(GIVEN RECORDS begins)

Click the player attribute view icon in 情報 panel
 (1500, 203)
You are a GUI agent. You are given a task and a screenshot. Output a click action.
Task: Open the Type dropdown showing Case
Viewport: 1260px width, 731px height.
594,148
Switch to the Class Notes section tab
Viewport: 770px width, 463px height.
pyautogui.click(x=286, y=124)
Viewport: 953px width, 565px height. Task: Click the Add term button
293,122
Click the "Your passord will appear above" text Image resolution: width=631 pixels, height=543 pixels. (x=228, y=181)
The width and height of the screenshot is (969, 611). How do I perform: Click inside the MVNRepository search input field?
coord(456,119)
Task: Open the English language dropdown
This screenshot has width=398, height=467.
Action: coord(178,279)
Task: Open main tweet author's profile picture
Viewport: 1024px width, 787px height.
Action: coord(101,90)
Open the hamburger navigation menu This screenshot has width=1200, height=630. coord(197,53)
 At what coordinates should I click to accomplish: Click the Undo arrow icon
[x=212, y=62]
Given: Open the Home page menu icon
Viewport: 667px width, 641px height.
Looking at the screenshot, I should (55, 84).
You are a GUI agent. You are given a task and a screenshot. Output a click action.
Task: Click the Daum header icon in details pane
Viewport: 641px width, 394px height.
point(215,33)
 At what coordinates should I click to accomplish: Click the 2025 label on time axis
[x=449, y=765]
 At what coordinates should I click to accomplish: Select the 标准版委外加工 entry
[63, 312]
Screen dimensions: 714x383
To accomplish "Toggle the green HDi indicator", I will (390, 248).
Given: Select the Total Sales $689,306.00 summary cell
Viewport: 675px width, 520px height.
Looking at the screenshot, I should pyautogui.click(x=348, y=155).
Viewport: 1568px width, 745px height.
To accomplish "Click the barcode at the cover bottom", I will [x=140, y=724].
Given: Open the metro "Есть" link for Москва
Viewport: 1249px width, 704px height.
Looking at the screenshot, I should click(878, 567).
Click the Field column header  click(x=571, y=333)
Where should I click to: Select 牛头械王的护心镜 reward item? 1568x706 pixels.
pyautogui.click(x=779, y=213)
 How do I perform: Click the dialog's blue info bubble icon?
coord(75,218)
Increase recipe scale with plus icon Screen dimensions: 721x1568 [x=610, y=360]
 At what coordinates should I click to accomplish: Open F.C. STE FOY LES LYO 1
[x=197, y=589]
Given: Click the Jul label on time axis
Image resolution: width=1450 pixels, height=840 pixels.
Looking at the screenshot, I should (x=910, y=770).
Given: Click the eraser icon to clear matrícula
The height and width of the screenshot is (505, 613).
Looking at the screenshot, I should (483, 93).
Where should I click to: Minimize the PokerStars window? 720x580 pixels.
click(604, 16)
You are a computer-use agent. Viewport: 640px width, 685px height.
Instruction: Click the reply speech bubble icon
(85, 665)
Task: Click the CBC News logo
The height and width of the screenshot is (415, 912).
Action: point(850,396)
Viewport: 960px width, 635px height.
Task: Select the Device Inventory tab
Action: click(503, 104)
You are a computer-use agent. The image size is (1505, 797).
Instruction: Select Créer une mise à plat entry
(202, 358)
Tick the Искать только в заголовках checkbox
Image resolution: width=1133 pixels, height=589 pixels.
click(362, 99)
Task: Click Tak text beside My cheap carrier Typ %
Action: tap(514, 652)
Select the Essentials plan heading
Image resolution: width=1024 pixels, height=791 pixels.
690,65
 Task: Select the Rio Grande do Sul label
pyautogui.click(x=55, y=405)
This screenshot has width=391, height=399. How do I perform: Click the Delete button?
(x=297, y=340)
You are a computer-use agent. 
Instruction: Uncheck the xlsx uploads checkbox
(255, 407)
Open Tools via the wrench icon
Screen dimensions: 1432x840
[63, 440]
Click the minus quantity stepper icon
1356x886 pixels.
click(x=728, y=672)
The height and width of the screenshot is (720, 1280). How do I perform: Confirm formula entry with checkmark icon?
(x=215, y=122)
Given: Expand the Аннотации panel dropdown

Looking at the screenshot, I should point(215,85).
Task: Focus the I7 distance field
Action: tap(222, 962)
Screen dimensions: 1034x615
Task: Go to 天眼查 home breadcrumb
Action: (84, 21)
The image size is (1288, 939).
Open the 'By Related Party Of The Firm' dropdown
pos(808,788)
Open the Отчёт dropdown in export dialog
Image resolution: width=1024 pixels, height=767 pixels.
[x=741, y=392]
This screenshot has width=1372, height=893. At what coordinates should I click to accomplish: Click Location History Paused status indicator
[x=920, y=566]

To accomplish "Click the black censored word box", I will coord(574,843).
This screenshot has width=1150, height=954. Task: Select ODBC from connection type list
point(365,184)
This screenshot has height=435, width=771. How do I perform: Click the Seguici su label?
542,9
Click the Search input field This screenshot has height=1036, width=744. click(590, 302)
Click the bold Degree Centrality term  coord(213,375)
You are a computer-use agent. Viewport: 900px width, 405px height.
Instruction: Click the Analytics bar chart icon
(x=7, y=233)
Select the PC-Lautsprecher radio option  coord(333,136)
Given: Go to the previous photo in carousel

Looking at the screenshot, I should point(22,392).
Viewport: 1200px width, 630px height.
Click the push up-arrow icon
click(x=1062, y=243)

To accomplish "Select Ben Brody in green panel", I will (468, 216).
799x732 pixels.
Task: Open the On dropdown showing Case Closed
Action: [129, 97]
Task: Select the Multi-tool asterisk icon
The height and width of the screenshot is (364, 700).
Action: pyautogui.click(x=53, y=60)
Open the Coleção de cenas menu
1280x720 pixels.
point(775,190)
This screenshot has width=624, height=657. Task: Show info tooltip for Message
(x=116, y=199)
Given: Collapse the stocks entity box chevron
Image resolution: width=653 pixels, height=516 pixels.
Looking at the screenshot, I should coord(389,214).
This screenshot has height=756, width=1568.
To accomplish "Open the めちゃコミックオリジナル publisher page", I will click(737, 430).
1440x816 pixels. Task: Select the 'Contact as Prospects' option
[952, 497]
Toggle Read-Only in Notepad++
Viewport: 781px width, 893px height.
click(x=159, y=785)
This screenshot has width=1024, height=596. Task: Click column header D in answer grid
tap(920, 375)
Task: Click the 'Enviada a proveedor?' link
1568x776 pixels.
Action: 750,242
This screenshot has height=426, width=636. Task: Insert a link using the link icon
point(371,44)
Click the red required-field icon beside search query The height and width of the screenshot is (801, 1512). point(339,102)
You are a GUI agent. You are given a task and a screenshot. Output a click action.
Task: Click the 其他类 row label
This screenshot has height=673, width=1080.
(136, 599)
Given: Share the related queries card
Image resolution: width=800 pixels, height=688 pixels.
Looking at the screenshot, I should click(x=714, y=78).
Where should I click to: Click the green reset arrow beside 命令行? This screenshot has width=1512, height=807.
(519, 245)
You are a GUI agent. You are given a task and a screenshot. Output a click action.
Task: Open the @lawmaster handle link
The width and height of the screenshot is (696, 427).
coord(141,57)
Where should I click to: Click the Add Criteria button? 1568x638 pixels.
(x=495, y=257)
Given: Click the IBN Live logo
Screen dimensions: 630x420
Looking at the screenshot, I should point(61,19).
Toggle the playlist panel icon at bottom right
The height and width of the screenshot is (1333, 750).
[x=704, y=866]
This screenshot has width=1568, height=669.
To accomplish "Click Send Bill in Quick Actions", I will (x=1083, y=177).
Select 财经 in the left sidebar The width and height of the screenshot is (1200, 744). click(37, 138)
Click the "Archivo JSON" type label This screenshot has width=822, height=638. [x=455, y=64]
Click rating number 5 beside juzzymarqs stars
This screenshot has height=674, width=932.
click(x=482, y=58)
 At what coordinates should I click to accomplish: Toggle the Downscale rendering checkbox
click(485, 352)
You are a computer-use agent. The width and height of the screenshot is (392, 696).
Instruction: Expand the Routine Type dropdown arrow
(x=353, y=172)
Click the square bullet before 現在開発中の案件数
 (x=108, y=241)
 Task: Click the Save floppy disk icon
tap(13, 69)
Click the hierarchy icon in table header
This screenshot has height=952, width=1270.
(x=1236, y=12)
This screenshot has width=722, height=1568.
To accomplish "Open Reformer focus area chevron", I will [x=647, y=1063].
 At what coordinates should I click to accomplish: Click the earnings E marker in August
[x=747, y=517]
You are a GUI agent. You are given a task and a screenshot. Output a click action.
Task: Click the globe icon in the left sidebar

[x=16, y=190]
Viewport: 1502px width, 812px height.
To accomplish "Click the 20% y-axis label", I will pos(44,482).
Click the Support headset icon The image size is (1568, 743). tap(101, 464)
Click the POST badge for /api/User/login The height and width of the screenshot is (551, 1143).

(GIVEN RECORDS ends)

* WHAT THE TASK ASKS *
Working from the material above, restate word for word the lines between the line with "Task: Click the CBC News logo" and the line with "You are a computer-use agent. The image", both included, and only those.

* TASK RESULT *
Task: Click the CBC News logo
The height and width of the screenshot is (415, 912).
Action: point(850,396)
Viewport: 960px width, 635px height.
Task: Select the Device Inventory tab
Action: click(503, 104)
You are a computer-use agent. The image size is (1505, 797).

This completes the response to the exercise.